Law enforcement officers notified Nextep that some of its customer locations have been compromised in a potentially wide-ranging credit card breach, according to security blogger Brian Krebs.
Security industry commentators have said the breach could have a far-ranging impact on consumers, considering Nextep’s diverse customer base.
Customers of the POS systems firm include restaurants, corporate cafeterias, casinos, airports and other food service venues.
After being alerted about the breaches, Nextep launched an investigation in co-operation with law enforcement and data security experts, company president Tommy Woycik said in a statement.
He said the investigation was aimed at determining the root cause of the compromise and remediating the issue.
Woycik said the investigation was ongoing, and although the extent of the breach is not known, the company is confident that not all customers are affected.
According to Krebs, Nextep is the fourth POS supplier in the US to have been compromised in the past year. In all other cases, hundreds of customers who used the compromised systems were affected.
Historically, attackers have used stolen credentials to gain remote access to the POS systems and install malware designed to steal payment card details.
This data can be used to create cloned payment cards that in turn can be used to withdraw cash or carry out fraud online.
The increasing use of malware on POS systems highlights the need to update systems and security, according to vice-president of advanced security and governance at Proofpoint, Kevin Epstein.

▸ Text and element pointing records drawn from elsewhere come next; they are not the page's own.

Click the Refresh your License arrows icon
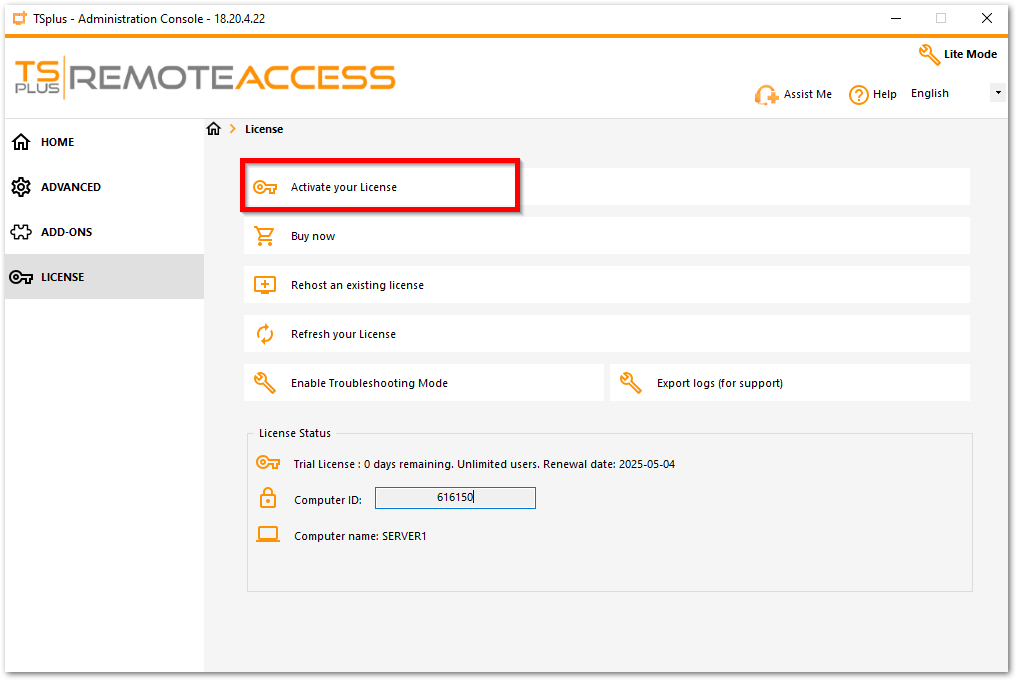 [x=265, y=334]
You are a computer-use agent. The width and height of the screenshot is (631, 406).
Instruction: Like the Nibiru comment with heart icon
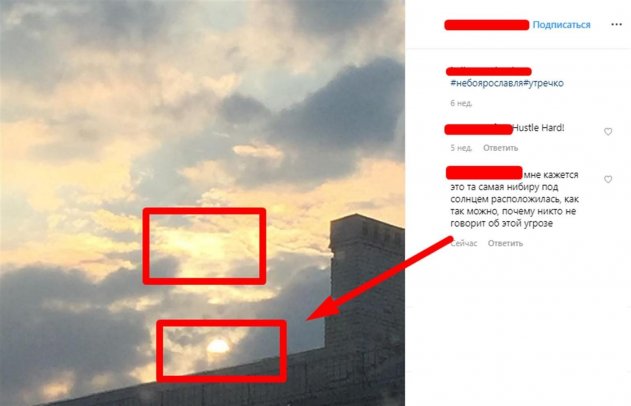(608, 179)
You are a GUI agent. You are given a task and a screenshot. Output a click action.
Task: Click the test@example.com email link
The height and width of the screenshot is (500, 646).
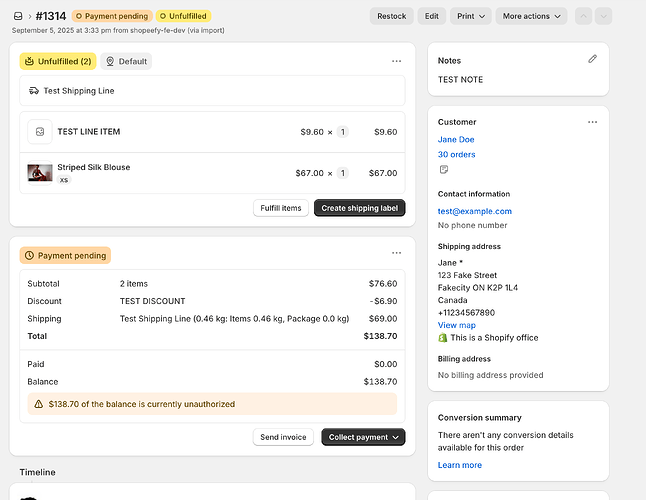coord(474,211)
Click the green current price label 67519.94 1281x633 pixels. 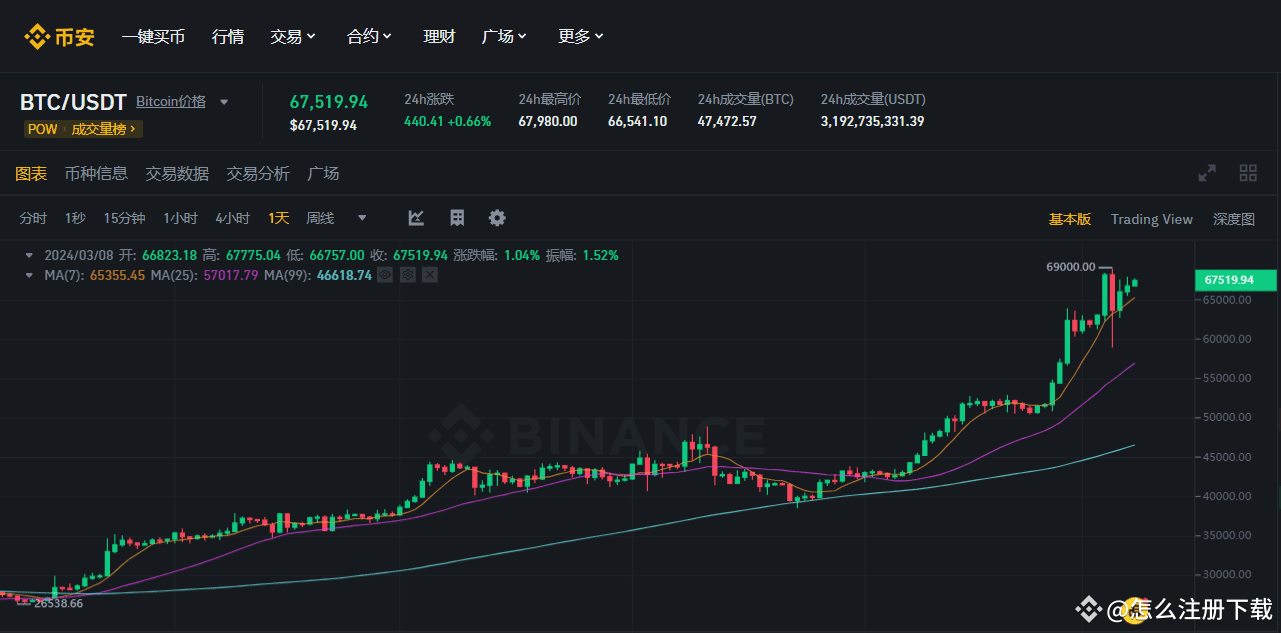click(1234, 281)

“The fact so many of the attacks that placed malware on POS terminals were initiated by a longline phishing attack, that then compromised server and network infrastructure, highlights the desperate need to upgrade legacy perimeter gateways with additional modern layered security, targeted attack protection and threat response systems,” he said.
Like many other security suppliers, Proofpoint is advocating a layering security strategy.
“To minimise risk, defences must include targeted attack protection to defend against emailed links pointing to sites, application layer firewalls to defend against malicious traffic, and automated incident threat response to detect and block malware command and control traffic, among other security policies and systems,” said Epstein.
He said the priority for Nextep is to notify impacted consumers and offer them a credit monitoring service so any potential fraudulent activity on their accounts is spotted immediately.
“A cyber attack’s most expensive aspect isn’t clean-up – it’s brand damage. Restoring consumer confidence is paramount. To that end, subsequent disclosure of the attack source and implementation of new, modern protective systems to prevent recurrence are also good steps to take, quickly,” Epstein said.
EMV a long-term solution
Imperva security researcher Sagie Dulce said POS systems suppliers are an attractive target to cyber criminals because they usually have some method of connecting with POS devices for troubleshooting.
“It is a difficult job to secure POS devices – a long-term solution should be using the Europay, MasterCard and Visa [EMV] security standard on payment cards,” he said.
EMV is a global standard for the inter-operation of integrated circuit cards, known as chip and pin in the UK.
While EMV is not hack-proof, it provides more security than the magnetic stripe-based system, with a unique identifier for each transaction and user verification through a pin code.
Although widely adopted in Europe, where it has been credited with significantly reducing card-present fraud, EMV adoption in the US has been relatively slow.
In October 2014, US president Barack Obama issued an executive order aimed at speeding up the adoption of cards that meet the EMV standard.
With more than 100 million US citizens falling victim to data breaches in the past year, and millions suffering from credit card fraud and identity crimes, there is a need to move to stronger, more secure technologies that better secure transactions, the White House said in a statement.